Isso não significa eximir ninguém de responsabilidades, mas uma coisa é julgar criminosos de guerra, como os oficiais que comandavam e administravam os campos de extermínio de judeus durante a Segunda Guerra Mundial (1939-1945), ou Pol Pot - o ditador comunista cambojano que exterminou cerca de 1,5 milhão de pessoas do seu próprio povo em 1975.
Outra coisa é julgar as ações dos europeus do século 16 na América, no estágio civilizatório em que esses próprios europeus se encontravam. Convém lembrar que nessa época, por toda a Europa ocidental, eram vários os sangrentos conflitos entre católicos e protestantes.
Brancos e índios hoje
Da mesma maneira, é completamente diferente julgar as relações atuais entre brancos e índios no Brasil.

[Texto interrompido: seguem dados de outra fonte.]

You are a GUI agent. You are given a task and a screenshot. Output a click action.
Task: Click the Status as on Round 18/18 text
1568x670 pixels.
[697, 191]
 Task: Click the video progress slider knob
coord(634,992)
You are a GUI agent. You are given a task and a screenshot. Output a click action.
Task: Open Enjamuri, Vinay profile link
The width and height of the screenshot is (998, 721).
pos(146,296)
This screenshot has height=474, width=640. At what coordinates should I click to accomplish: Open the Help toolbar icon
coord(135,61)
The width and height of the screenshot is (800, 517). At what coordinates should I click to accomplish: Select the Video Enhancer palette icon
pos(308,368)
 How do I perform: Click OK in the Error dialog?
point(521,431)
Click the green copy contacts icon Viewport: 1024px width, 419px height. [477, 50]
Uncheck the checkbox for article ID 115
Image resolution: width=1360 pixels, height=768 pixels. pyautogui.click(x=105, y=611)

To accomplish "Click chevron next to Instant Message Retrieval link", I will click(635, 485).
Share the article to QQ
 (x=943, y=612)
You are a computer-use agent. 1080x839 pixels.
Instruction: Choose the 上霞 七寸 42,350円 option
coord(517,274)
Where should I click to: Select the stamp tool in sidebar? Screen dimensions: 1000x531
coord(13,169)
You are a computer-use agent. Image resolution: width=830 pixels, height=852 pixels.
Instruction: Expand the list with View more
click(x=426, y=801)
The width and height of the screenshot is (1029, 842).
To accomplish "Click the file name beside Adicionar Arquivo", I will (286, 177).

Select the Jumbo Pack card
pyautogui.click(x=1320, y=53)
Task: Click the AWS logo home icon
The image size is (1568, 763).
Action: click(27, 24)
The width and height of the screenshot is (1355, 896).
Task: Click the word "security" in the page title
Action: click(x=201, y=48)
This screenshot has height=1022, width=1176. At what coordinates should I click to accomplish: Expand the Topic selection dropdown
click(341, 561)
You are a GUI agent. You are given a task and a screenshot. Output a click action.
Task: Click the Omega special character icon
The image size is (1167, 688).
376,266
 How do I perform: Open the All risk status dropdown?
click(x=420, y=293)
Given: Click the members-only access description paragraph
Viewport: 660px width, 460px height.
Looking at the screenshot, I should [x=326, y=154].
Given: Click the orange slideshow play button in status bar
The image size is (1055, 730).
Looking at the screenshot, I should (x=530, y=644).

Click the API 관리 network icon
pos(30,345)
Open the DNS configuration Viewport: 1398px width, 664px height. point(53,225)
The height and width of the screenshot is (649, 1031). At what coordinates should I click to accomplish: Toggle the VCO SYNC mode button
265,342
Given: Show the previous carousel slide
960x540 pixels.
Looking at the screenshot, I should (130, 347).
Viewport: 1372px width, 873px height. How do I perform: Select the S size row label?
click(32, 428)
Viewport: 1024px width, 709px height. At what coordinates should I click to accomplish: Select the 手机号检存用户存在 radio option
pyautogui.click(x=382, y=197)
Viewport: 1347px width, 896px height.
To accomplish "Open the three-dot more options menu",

Nós, brasileiros, herdeiros de brancos, negros e índios, temos responsabilidades para com os índios - grande parte delas definidas por leis.
Daí a existência de uma organização como a Funai - Fundação Nacional do Índio que tem o dever de demarcar, assegurar e proteger as terras por eles tradicionalmente ocupadas, estimular o desenvolvimento de estudos e levantamentos sobre os grupos indígenas.
A Funai tem, também, que defender as comunidades indígenas, de despertar o interesse da sociedade nacional pelos índios e suas causas, gerir o seu patrimônio e fiscalizar as suas terras, impedindo as ações predatórias de garimpeiros, posseiros, madeireiros e quaisquer outras que ocorram dentro de seus limites e que representem um risco à vida e à preservação desses povos.
Segundo a Funai, existem atualmente no Brasil 345 mil índios, de cerca de 250 etnias, distribuídos por todo o território nacional, além de indícios da existência de 53 grupos jamais contatados pelo homem branco. A Fundação aponta também que há cerca de 190 mil índios vivendo em áreas urbanas.